I have come to believe that grading, in its traditional form, does more harm than good. A few observations, with links:
1. Grades, at least in American school settings, were invented not to give students actionable feedback and support their growth, but simply to sort them. (Or, you could also say, they were invented not to assist in learning, but to rank people. Ranking people—especially given the existing power imbalance between educators and students—is gross.)
2. Emphasis on grades appears to be one potential factor driving our current mental health crisis among young people. Here’s a link to a great article on the topic by Joshua Eyler (whose upcoming book on this topic Failing Our Future: How Grades Harm Students, and What We Can Do About It I am excited to read). Eyler focuses there on college students, yes, but there is also evidence that his argument applies to high school students (at least).
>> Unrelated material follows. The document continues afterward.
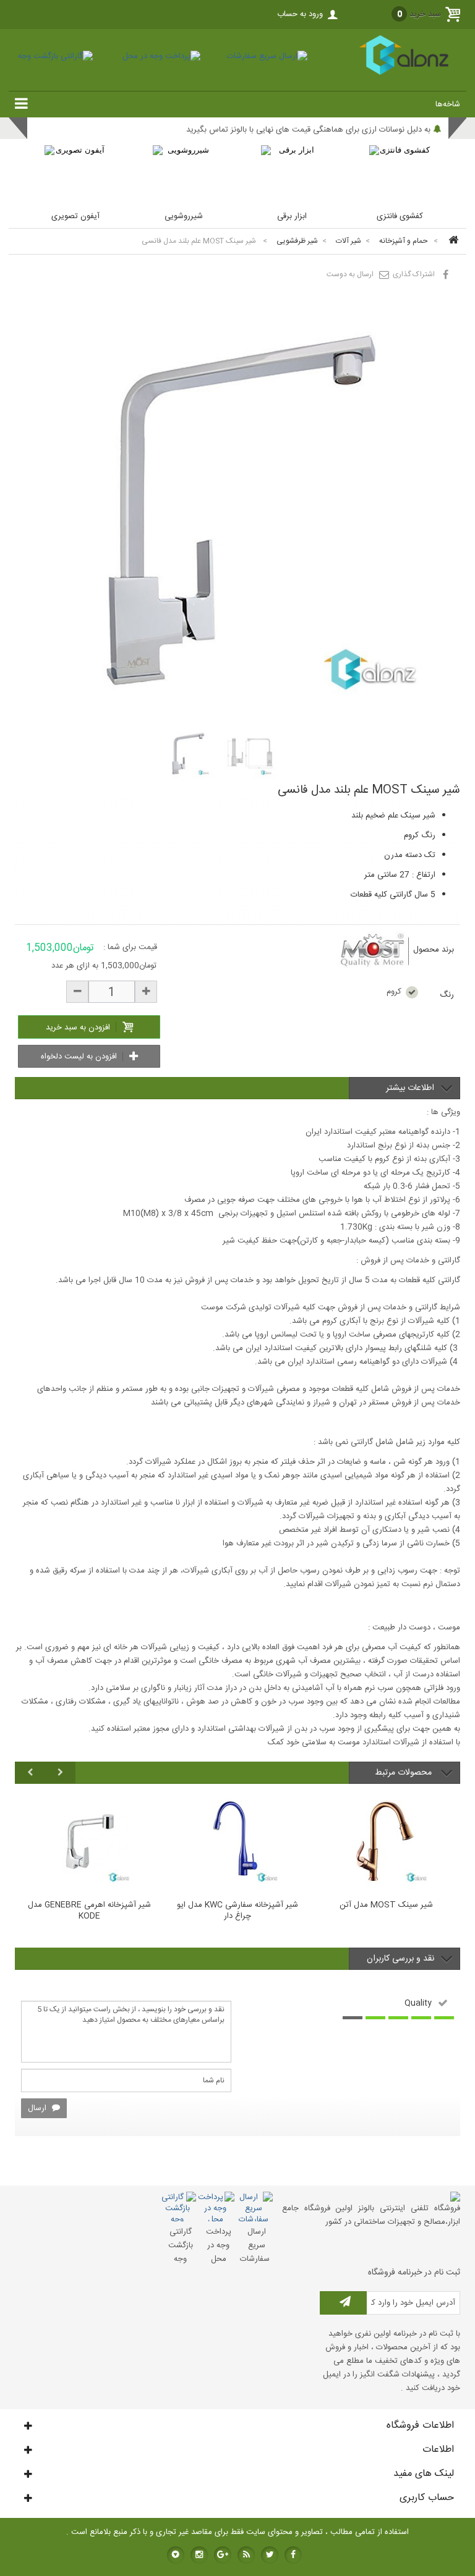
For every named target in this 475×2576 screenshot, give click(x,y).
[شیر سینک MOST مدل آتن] (386, 1841)
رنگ (445, 995)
3. Traditional grading negatively affects students’ intrinsic motivation and general attitude toward school. We’re all aware of students whose early-childhood curiosity and delight in learning veers toward joylessly playing the game of school as teenagers. Often the centrality of grades is why.
4. Most importantly: it does not have to be this way. Traditional grading was not handed down from on high like stone tablets on Mt. Sinai. Educators created it. Educators can should must change it. Here are two aptly named websites, both highlighting communities of teachers thinking about this topic, that I would recommend to anyone interested in a wide variety of additional thinking on this topic. Teachers Going Gradeless runs a great repository of ungrading material on their website Grow Beyond Grades—the title alone there characterizes traditional grading as something we ought to move past for the sake of our students’ growth. Another standout is Human Restoration Project, which works a bit more expansively on topics well past ungrading—they are opposed to any educational practice that they see as dehumanizing students, and they argue that traditional grading definitely runs that risk.
I encourage you to check out all of these links on your own. I also recommend a few books: Ungrading: Why Rating Students Undermines Learning (and What to Do Instead), edited by Susan D. Blum (author of I Love Learning; I Hate School), is a good introduction to many of the current top thinkers on the topic. I also like the work of Thomas R. Guskey, who is less of an ungrading advocate than some and more of an advocate for thoughtful grading reform. His On Your Mark and Get Set, Go do a good job of mixing research-based theoretical underpinnings of grading reform principles with practical applications. I have copies of all on hand and am glad to lend them out.